Caroline Mesquita, Foule, 2024

Patinierter Messing
80 × 120 cm

Foto: Jean-Christophe Lett

Wie der Titel Verdet Bath ihrer Ausstellung schon suggeriert, schafft Caroline Mesquita eine Thermenlandschaft in der HALLE FÜR KUNST Steiermark, in der ihre patinierten Skulpturen in einer erstaunlich lebendigen, nahezu tanzenden Anordnung zueinanderfinden. Mesquita referiert hier auf die Badekultur, deren Ursprünge in Europa in der Antike liegen, als öffentliche Thermen nicht nur dem Zweck der Reinigung sowie der Hygiene, sondern auch eine wesentliche soziale Funktion hatten, der Vergnügung dienten und als Orte der Zusammenkunft galten.

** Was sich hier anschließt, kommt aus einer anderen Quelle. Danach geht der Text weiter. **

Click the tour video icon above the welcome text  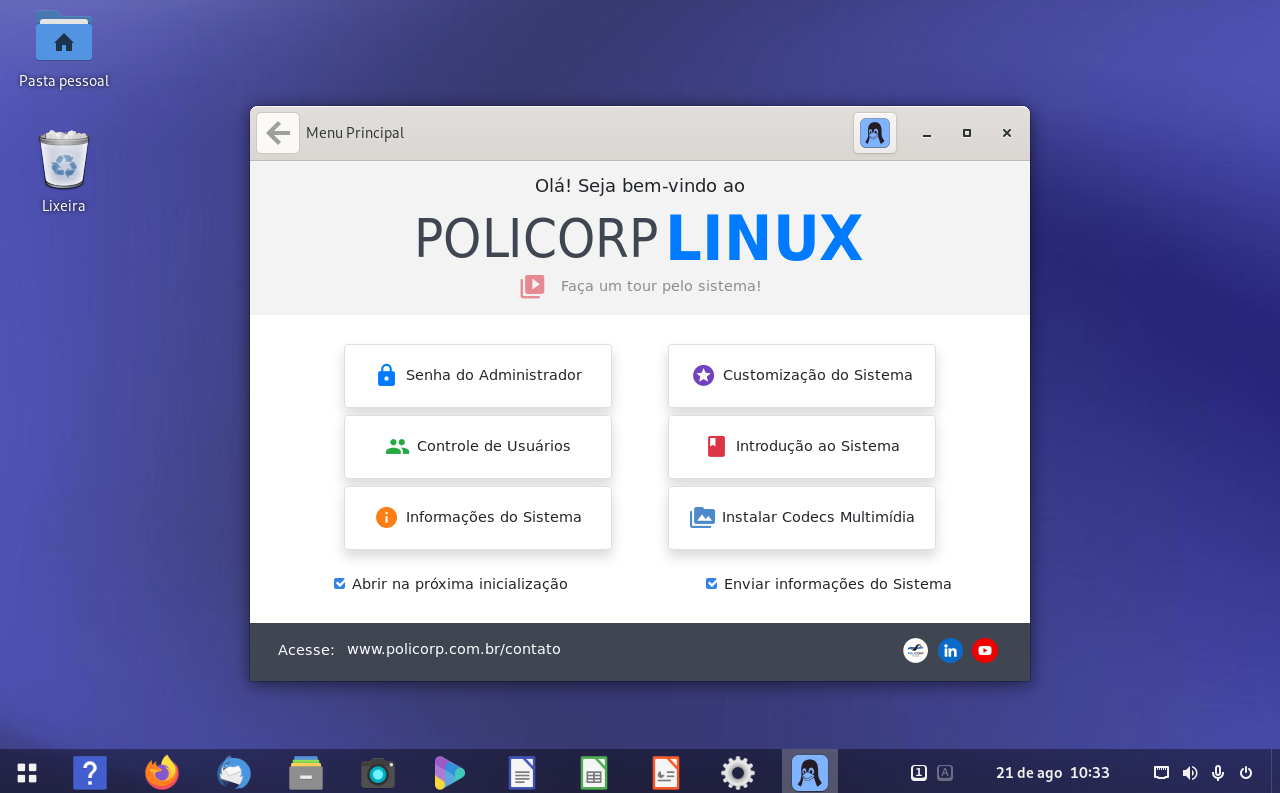point(531,285)
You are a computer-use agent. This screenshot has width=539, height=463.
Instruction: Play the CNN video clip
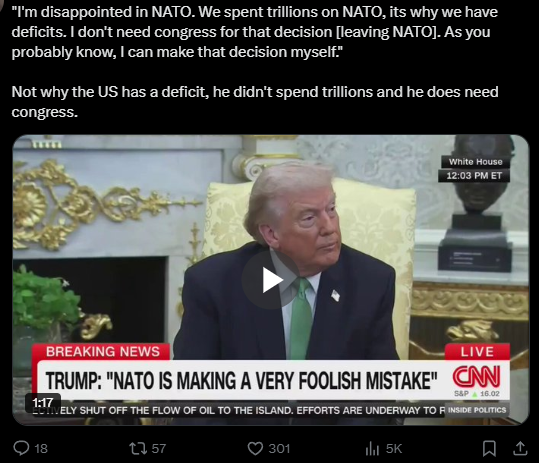pos(271,280)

Bereits um 2000 vor Christus existierten auf der Insel Kreta private Badeeinrichtungen und eine funktionierende Kanalisation. So wird in dem im 8. Jahrhundert v. Chr. verfassten Epos Die Odyssee, das die abenteuerliche Heimreise des Königs von Ithaka aus dem Trojanischen Reich erzählt, in vielen Versen die Relevanz der Reinigung mit Wasser in Form eines Bades für die Griechen erwähnt, beispielsweise wie Odysseus ein Bad vorbereitet bekommt, bevor er speist. Zahlreiche Textstellen thematisieren auch rituelle Waschungen vor Gebeten und Opferritualen sowie die Geste, Gästen bei der Ankunft ein Bad anzubieten. Ab dem 5. Jahrhundert v. Chr. verbreiteten sich dann auch öffentliche Badeanstalten in den griechischen Städten.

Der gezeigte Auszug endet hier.